Saturday, February 09, 2008

A Busy Day

Today has been one of those days that I'd classify as a "busy day." I got to wondering about what people called a "busy day" in ages past. So, using Google Books, I did a quick survey.

In the Diary and Letters of Madame D'Arbley (London: Henry Colburn, 1842, vol. 2, pp. 225-226), she classified January 3, 1783 as a "busy day." She basically describes a day of going to the grand rehearsal of the opera Cimene.

Somehow I suspect that my ancestors would have said that Madame D'Arbley didn't know what it meant to be busy.

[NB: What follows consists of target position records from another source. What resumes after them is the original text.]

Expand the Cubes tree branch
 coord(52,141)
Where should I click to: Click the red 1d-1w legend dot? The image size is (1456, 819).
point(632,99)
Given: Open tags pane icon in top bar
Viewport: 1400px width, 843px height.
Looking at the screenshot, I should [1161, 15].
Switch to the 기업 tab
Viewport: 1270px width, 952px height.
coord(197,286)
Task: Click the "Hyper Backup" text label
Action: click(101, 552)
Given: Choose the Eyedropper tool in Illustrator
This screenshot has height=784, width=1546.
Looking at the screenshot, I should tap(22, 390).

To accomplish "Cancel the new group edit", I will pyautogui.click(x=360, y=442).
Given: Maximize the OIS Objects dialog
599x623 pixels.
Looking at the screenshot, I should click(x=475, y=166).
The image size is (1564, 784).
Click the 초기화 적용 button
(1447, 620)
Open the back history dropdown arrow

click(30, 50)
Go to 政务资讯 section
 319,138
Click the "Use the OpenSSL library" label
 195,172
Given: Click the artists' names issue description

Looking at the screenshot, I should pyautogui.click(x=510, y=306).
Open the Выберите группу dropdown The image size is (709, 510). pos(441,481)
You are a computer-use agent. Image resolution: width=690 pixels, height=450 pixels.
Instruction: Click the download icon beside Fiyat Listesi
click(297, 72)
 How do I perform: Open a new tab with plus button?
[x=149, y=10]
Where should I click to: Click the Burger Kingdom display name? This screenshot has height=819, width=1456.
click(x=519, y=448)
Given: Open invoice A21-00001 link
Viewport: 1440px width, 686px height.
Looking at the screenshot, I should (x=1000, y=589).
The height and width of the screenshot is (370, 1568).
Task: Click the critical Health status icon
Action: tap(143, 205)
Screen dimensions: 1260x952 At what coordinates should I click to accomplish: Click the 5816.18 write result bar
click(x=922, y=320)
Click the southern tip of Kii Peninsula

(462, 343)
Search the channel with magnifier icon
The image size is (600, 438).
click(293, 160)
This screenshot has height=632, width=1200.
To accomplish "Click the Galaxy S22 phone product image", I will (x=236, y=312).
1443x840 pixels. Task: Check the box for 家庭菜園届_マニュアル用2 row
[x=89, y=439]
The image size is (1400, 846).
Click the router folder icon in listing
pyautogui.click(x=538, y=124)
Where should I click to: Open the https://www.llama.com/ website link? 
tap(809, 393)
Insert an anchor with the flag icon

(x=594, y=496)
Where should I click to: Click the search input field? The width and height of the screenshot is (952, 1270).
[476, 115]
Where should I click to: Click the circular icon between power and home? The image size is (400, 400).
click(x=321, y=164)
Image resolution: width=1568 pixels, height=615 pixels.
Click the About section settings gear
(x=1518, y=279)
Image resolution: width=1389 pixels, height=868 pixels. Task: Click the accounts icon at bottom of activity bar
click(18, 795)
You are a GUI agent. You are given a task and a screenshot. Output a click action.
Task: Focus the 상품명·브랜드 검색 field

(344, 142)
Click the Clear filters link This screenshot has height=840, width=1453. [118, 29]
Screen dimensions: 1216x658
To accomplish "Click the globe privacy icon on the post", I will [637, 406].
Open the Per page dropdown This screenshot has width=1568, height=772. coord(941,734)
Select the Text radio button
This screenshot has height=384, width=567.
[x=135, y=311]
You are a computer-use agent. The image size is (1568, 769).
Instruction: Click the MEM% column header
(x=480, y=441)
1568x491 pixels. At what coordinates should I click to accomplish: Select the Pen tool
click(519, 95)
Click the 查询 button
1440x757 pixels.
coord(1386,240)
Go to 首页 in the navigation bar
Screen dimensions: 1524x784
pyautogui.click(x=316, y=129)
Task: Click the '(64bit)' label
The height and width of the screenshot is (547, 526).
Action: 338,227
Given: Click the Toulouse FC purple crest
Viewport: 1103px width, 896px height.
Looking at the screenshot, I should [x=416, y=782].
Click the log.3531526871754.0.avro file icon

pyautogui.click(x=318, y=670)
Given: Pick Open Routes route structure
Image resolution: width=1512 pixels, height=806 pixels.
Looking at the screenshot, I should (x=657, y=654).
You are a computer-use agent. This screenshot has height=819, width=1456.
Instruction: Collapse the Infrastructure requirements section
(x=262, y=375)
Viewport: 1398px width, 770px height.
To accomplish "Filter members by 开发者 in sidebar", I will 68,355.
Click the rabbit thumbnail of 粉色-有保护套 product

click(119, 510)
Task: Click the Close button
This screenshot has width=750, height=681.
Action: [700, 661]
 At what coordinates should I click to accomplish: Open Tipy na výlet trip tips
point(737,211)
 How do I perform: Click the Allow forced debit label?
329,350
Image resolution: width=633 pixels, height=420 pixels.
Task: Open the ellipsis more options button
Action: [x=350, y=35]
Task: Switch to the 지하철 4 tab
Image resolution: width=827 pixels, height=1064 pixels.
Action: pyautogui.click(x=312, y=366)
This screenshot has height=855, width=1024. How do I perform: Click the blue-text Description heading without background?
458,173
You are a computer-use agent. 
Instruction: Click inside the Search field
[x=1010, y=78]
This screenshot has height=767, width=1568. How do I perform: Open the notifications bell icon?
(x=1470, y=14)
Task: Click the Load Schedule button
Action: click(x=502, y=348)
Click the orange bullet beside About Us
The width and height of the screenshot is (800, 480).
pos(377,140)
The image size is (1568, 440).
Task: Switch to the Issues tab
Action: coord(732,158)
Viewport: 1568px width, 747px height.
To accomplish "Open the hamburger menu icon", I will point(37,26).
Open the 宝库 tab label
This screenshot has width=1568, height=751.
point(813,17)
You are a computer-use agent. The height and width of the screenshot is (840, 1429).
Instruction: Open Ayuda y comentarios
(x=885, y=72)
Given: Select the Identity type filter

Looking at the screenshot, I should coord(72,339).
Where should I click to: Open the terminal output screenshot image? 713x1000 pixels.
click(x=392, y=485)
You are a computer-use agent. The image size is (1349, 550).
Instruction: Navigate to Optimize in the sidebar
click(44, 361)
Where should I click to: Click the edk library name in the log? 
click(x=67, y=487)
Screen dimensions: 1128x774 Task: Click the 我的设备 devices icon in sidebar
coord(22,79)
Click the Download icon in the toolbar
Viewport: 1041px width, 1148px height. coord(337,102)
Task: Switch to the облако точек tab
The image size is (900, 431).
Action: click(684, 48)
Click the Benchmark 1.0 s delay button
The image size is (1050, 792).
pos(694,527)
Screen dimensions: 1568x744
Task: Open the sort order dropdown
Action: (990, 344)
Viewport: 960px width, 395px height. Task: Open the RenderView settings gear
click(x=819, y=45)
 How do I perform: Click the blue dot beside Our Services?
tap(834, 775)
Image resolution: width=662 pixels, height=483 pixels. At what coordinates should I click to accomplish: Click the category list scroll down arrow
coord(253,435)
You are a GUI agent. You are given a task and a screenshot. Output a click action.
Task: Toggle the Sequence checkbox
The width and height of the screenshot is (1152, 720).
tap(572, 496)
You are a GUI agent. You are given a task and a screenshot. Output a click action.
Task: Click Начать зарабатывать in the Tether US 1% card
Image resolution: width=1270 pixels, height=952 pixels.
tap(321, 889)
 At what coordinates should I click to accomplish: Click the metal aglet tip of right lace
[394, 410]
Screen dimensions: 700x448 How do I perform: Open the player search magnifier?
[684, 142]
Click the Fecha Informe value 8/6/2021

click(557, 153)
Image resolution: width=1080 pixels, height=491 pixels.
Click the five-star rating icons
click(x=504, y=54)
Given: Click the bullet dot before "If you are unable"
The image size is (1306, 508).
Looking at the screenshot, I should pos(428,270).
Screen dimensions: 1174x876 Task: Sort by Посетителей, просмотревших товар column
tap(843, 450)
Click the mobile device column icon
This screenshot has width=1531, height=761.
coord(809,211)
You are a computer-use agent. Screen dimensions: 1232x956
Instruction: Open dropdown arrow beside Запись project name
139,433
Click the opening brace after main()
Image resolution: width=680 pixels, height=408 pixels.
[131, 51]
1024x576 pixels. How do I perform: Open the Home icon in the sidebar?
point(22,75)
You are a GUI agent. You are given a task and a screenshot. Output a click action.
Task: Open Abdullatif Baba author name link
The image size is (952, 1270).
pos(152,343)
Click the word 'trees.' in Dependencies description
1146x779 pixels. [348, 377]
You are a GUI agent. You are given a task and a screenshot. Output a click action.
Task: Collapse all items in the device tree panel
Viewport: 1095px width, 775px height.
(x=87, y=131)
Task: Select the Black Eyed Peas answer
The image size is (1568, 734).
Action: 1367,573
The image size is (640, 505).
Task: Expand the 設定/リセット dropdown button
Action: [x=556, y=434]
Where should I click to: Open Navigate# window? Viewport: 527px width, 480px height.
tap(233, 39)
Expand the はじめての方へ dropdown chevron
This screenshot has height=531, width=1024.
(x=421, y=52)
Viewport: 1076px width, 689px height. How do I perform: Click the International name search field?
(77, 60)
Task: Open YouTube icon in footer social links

William M. Thomson, a missionary to Syria, described Sept. 14, 1839 as a "busy day". He spoke of the visit of several sheiks to his station. He mentioned that he had been teaching pretty much all day and evening and that several of the sheiks wished to be baptized before returning to the mountains. Two days later, he stated that Sept. 16, 1839 which was the Sabbath was also a "busy day." He said, "After preaching, both in English and Aramaic, and conversing all the vacant time with the Druzes from Hadet, and other places, and expounding Scripture in Aramaic at evening worship, I feel wearied." Later in the paragraph he states that "the work has grown too large for me to attend to." (Report of the American Board of Commissioners for Foreign Missions, Presented at the Thirtieth Annual Meeting , Held in the City of Troy, New-York, Sept. 11-12-13, 1839 (Boston: Crocker & Brewster, 1839), p. 88)

In describing life in the Civil War for the Second Brigade of the Ninth Ohio Cavalry, the record describes General Rousseau as having reached Decatur (Tennessee) on July 9, 1864. Then it says, "Sunday, the tenth, was a busy day in camp; anything but a Sabbath-like stillness prevailed." The rest of the day's entry describes packing up camp, leaving behind things that would create too much baggage, assigning rations to the soldiers, and then marching some 15 miles to Somerville, which was a county seat about 15 miles from Decatur. They arrived there around 9 p.m. (Moore, Frank, ed. The Rebellion Record: A Diary of American Events, with Documents, Narratives, Illustrative Incidents, Poetry, Etc. (New York: D. Van Nostrand, 1868), vol. 11, pp. 160-161)

Most of the other references in the first 50 hits were in literary works.

1 comment:

Lidian said...

That was really interesting. I'd say Thomson and Rousseau had very VERY busy days indeed!